2Ce dossier spécial consacré à l’innovation de rupture nous rappelle que ce concept transparaît à toutes les époques et dans toutes les industries, mais qu’il reste complexe à appréhender. À ce titre, Guillaume Villon de Benveniste, en s’appuyant sur différents exemples historiques, montre que ce concept n’est pas une mode managériale, mais devrait être au cœur des préoccupations des décideurs économiques, et aussi politiques. C’est surtout vrai s’il doit prendre une ampleur inconnue jusqu’alors, comme le suggère le livre « Makers » de Chris Anderson, que Jean-Jacques Degroof a lu pour nous, et qui décrit la révolution en cours autour de l’impression 3D et des nouvelles approches de fabrication, à la source d’une renaissance industrielle aux États-Unis.
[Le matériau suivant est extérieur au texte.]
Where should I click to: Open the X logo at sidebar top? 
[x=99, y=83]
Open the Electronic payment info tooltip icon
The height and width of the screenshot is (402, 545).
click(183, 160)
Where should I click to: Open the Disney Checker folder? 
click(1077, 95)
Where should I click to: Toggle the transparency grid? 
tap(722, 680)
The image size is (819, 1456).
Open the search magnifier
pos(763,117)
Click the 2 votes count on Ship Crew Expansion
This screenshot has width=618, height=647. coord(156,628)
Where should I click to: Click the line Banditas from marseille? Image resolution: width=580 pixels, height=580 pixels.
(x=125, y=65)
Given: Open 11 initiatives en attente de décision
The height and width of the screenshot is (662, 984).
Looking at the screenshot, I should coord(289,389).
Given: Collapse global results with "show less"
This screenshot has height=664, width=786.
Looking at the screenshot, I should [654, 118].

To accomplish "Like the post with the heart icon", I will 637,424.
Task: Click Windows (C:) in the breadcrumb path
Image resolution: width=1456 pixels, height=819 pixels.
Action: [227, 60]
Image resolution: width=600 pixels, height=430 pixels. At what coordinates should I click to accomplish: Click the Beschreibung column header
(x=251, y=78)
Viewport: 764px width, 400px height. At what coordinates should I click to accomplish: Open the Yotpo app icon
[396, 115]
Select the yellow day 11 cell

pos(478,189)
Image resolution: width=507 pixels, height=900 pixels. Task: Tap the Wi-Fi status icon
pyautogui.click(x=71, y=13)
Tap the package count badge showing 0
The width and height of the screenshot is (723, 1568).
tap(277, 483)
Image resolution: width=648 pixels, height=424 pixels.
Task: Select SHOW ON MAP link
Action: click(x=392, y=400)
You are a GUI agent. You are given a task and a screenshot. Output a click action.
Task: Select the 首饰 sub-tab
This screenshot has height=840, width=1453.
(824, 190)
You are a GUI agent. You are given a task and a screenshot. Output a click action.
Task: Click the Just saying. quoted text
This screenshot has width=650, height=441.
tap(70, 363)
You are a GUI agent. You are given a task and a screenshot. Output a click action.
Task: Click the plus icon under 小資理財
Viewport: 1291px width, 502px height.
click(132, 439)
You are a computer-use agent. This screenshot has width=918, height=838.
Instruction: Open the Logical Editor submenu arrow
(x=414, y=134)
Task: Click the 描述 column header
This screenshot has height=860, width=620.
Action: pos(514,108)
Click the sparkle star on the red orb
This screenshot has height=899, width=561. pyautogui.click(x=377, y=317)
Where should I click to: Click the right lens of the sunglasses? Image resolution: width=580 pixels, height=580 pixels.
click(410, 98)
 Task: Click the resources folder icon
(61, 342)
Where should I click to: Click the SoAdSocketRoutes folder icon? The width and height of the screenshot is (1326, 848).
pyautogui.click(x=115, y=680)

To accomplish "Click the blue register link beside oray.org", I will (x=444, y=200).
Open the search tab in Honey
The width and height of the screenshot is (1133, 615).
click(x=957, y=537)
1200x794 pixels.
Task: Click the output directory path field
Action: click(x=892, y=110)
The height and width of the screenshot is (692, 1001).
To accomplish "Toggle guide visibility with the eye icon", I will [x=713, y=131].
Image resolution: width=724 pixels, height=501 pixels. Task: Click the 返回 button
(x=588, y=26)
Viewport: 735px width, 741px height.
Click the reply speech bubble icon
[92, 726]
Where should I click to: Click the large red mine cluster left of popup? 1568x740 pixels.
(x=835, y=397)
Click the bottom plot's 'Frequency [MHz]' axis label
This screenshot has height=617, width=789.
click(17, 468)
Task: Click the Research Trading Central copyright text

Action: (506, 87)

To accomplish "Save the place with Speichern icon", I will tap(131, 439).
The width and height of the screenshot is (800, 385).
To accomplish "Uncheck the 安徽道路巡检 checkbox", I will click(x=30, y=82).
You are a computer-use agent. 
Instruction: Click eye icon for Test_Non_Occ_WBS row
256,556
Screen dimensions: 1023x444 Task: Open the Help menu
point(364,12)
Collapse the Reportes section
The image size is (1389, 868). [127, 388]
3L’innovation de rupture peut émerger dans des industries aussi diverses que l’industrie horlogère (comme l’explique Taktak Kellel dans l’article consacré à la start-up Suisse Custime où elle décrit les difficultés de l’exercice), l’industrie chimique (où, dans l’article consacré au chimiste Solvay, coécrit par Anne-Charlotte Teglborg, Maria Bonnafous-Boucher, Renaud Redien-Collot et Céline Viala, elle est initiée par les salariés), l’industrie culturelle (comme l’illustre Elen Riot dans son article consacré à l’édition à l’heure du livre numérique), ou encore la production d’énergie, ainsi que nous l’expliquent Christine Leboulanger et Françoise Perdrieu-Maudière dans l’article consacré aux smart-grids (réseau électrique intelligent). Elle concerne les produits, mais aussi les processus et modes de fonctionnement. L’article sur l’internationalisation de la R&D de Christine Bénard montre comment les entreprises françaises repensent leur approche de l’innovation dans un contexte de globalisation.
4En plus d’être un phénomène susceptible de surgir dans n’importe quelle industrie et à n’importe quel moment, l’innovation de rupture s’avère difficile à gérer pour les entreprises qui y sont confrontées, car elle va à l’encontre de leur modèle d’affaires historique. Cette démonstration a fait le succès des travaux du chercheur Clayton Christensen, référence désormais incontournable de la question et auxquels font allusion plusieurs des articles de ce numéro. Philippe Silberzahn nous explique ainsi dans son article pourquoi gérer l’innovation de rupture peut s’avérer contre-intuitif pour les dirigeants d’une entreprise. Il n’y a toutefois aucune fatalité en la matière : Paul Millier nous propose une interprétation optimiste en affirmant dans son article que « oui, on peut gérer l’innovation de rupture » et en nous proposant une approche au moyen d’un « toolkit », développé sur la base de sa longue expérience auprès d’industriels.
5Frédéric Fréry nous propose enfin de prendre du recul par rapport aux travaux de Clayton Christensen. Au contraire de Philippe Silberzahn, il regrette la généralisation par Christensen de sa théorie du modèle d’affaires et explique pourquoi. En explorant ensuite ce qu’il a qualifié d’« innovation éternellement émergente » – ces innovations a priori évidentes comme la voiture électrique qui peinent, voire échouent, à s’imposer –, il nous invite à envisager l’innovation de rupture autrement, remettant notamment en question la théorie « océan bleu » dont il montre les limites.